Back in December, my comrade Harley Greenbrook decided to take the notion of open and transparent government seriously ... and
OIA'd Minister of Trade Tim Groser asking for anything and everything the Minister and his cohorts had on the TPPA (and, in specia, the drafts of the agreement themselves).
The
response he got back was, quite frankly, laughable.
Now, given some of the
recent and highly publicized incidences of a certain (sorry ... *cetacean*) private citizen repeatedly OIA'ing the government and getting back *exactly* what he asked for -
occasionally even *within the hour*, and *particularly* when it came to what was
supposedly classified or otherwise extraordinarily sensitive information ... Harley could, perhaps, be forgiven for expecting a similar level of *actual* response to his OIA request - rather than a paltry effort at
abjuration that would disgrace the name of
Thomas Jackson by referring to it as "stonewalling".

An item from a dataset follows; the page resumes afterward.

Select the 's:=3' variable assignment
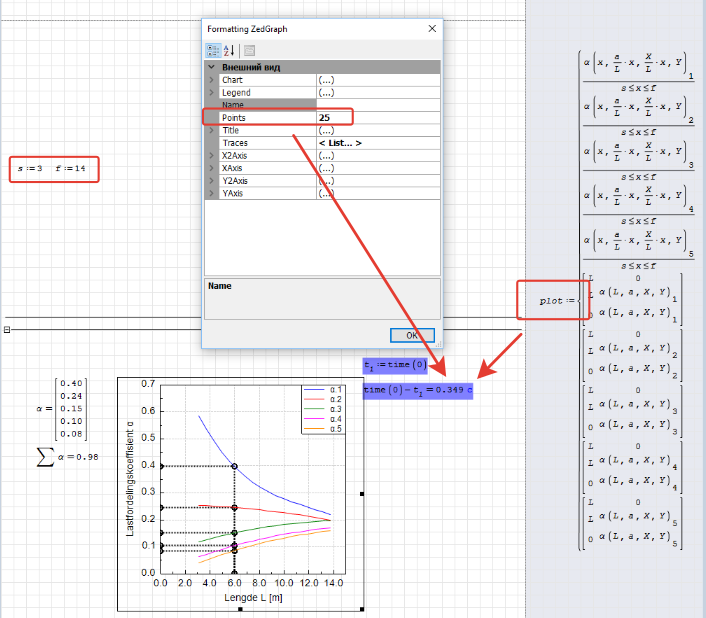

National's pretense of transparency around these issues is particularly galling given Groser's confusing assertions in the letter that
his government has been "open about the issues under negotiation" - or, more outrageously, that "the consultation processes for the TPPA have been among the most extensive a New Zealand government has undertaken for any trade negotiation."Oh really?Given that National has fiercely resisted releasing the draft text for the TPPA - and thus, the scope and detail of the actual issues under discussion -
even to Parliament (or, for that matter, lowly blog-based-citizen-journalists and other
concerned citoyens) ... I'm not *quite* sure how Groser's curious statements square up with reality.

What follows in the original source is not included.